Wahrscheinlich, weil ich wusste, was für Geschichten, Schicksale zwischen diesen Aktendeckeln lagen.
Was diese Anträge, Bescheide, Formulare und Formblätter eigentlich repräsentierten.
Warum diese Geschichte?
Wenn ich heute die “Erfolgsmeldungen” über das Bürgergeld lese, kommt es mir wie blanker Zynismus vor.
Schon damals kannte ich Menschen, die mehrere Jobs hatten, weil sie nicht von einem Job allein leben konnten.
Aber das war die Ausnahme. Später, bei der Arbeit als “Stadtteilanwalt” habe ich einige Menschen kennengelernt, bei denen das die Regel war, sie konnten sich mit einem Job kaum noch über Wasser halten. Es wurde fast zur Regel für diejenigen, die in Münster vom großen Kuchen zu kleine Stücke abbekamen.
Es ging gar nicht mal so ums Geld, sondern um die Würde.
Mit Würde gehen wir aktuell leichtfertig um, wenn Menschen wieder Angst haben müssen, ob sie sich und ihre Familie noch versorgen können, und nicht zu wissen, wie ihre Zukunft aussieht.
Diesen Geruch in der Aktenhaltung, den habe ich noch heute in der Nase, wenn ich Berichte darüber lese, was diese Ängste mit den Menschen machen. Zu diesem Thema fand ich heute einen Beitrag in der Spektrum. Ein Zufall!
Ich wollte eigentlich über die wichtige Rolle der Lokalpresse schreiben, und über Maike Wessolowski und den Artikel über
Dr. Ehbauer, aber das kommt noch.
Aber gerade, beim Durchsehen der Nachrichten, da gingen die Gedanken wohl einen anderen Weg.
Denn die Lokalpolitik ist nicht mehr ein Sprachrohr für diese Menschen!
Sie rühmt sich, wenn das AFZ Projekte fördert, oder stellt sich gerne neben die Ehrenamtlichen der Tafeln, die die schlimmste Not lindern.
Aber, es ist Aufgabe der Politik zu verhindern, dass Menschen von AFZ Projekten, die eigentlich als Übergangsprojekte gedacht sind, abhängig sind, oder zu einer Tafel gehen müssen, weil sie nicht wissen, wie sie Lebensmittel bezahlen sollen.

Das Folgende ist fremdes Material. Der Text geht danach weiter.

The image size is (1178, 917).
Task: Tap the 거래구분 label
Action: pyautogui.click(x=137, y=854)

Und, diesen Job macht die Politik zurzeit nicht!
So träumen manche Politiker in Bremerhaven von einer reichen Stadt, mit wohlhabenden, steuerzahlenden Bürgern, auf hohen Rankingplätzen bei ImmoScout, sehen aber gerne weg, wenn die Realität dazu nicht so richtig passen will.

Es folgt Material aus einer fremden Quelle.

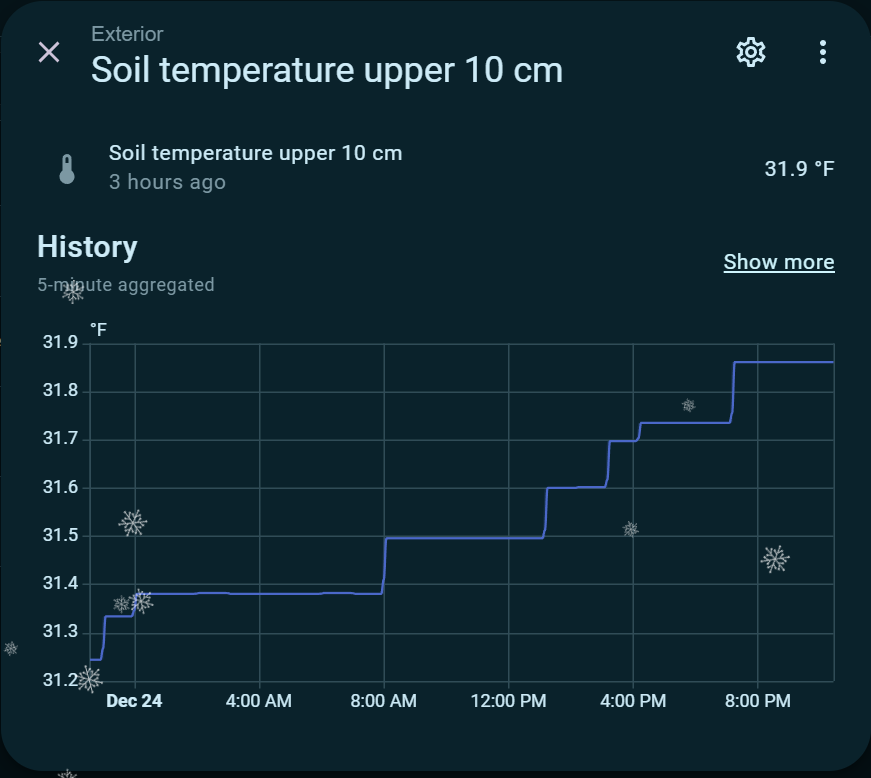Click the Exterior area label above title

pyautogui.click(x=127, y=34)
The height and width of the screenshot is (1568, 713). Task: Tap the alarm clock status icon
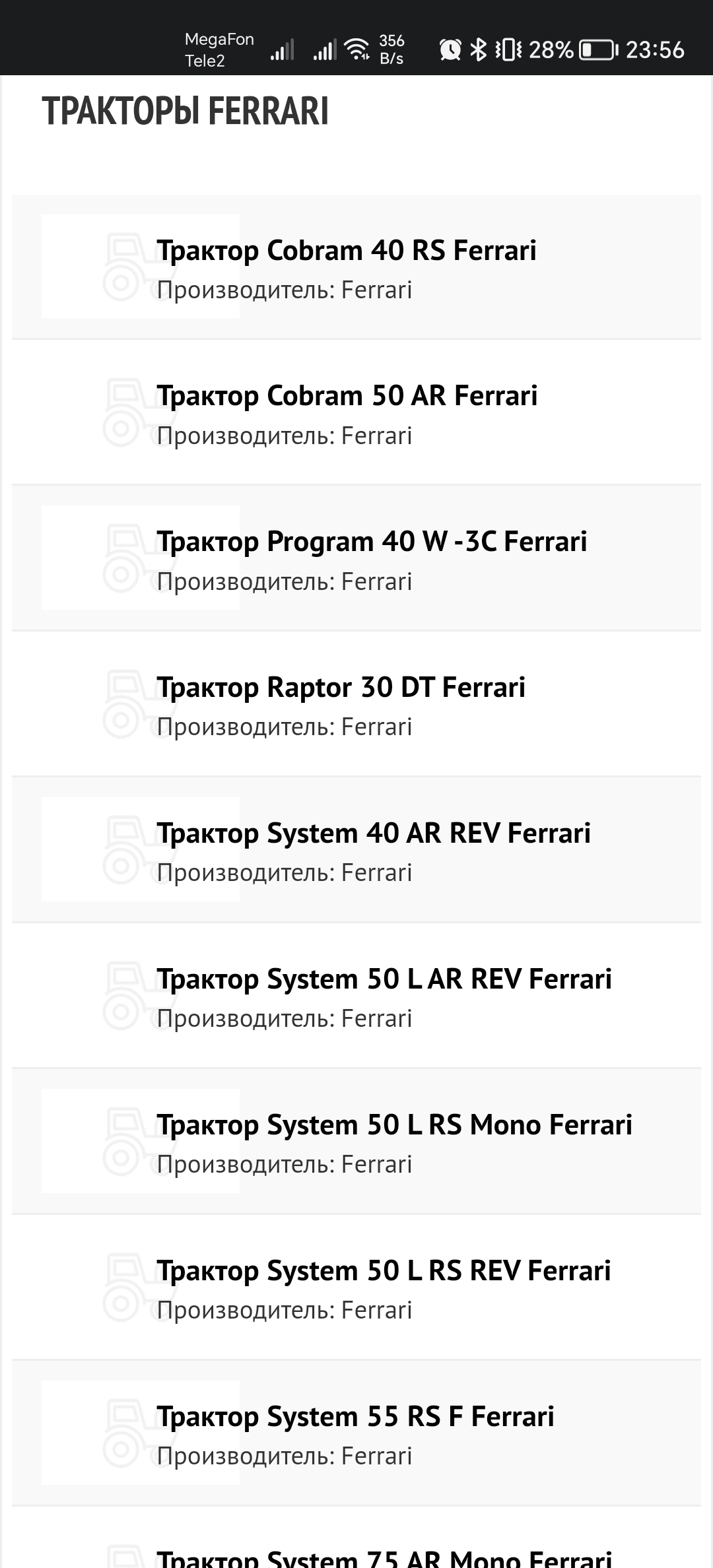pos(450,50)
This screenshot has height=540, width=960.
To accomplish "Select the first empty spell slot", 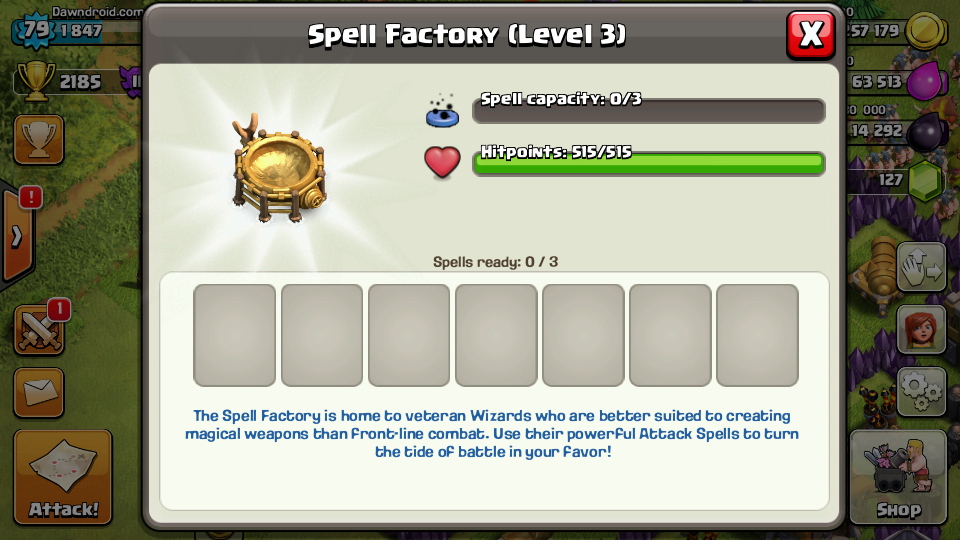I will [234, 335].
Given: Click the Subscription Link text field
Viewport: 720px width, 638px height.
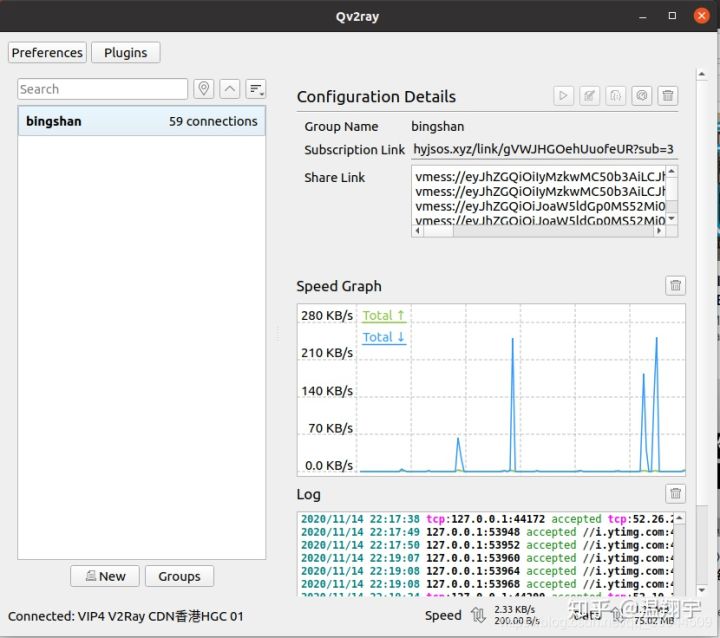Looking at the screenshot, I should (544, 149).
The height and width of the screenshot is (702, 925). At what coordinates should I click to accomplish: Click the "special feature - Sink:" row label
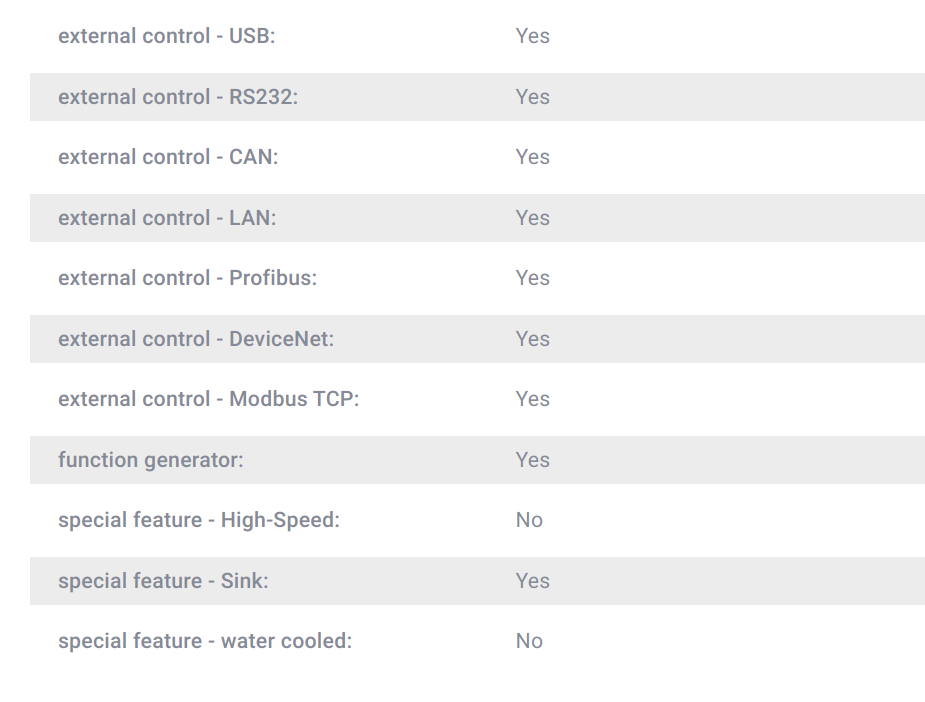163,580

Ich plädiere schon lange für ein bedingungsloses Grundeinkommen, dessen Finanzierung durch die Streichung der aktuell gewährter Steuervergünstigungen für rein auf Kapital basierende Vermögen kein großes Problem ist.
Das Konzept unserer “Leistungsgesellschaft” mit einem ewigen Wachstum passt schon lange nicht mehr zur Realität, zur Erkenntnis, dass Wachstum begrenzt ist.
In den Leistungsbereichen der so oft umschwärmten IT Fachkräfte hat sich Quiet Quitting schon lange etabliert, die Reduzierung dessen, was wir der Lebenszeit für Jobs abnehmen, um Geld zu verdienen, um Sachen zu kaufen, mit denen wir Leute beeindrucken wollen, die wir nicht einmal mögen, um “Fight Club” zu zitieren.
Die Menschen im Gesundheitswesen gehen an ihr Limit, und schmeißen hin, weil sie nicht mehr können, in einem Gesundheitssystem, das auf Effizienz und Wirtschaftlichkeit getrimmt ist und dafür auch noch für Dividenden wirbt, und um Kapitalanleger buhlt!
Es ist genug, und es wird Zeit, dass wir wieder die Menschen in den Mittelpunkt stellen.
Und dafür brauchen wir auch eine lebendige Lokalpresse!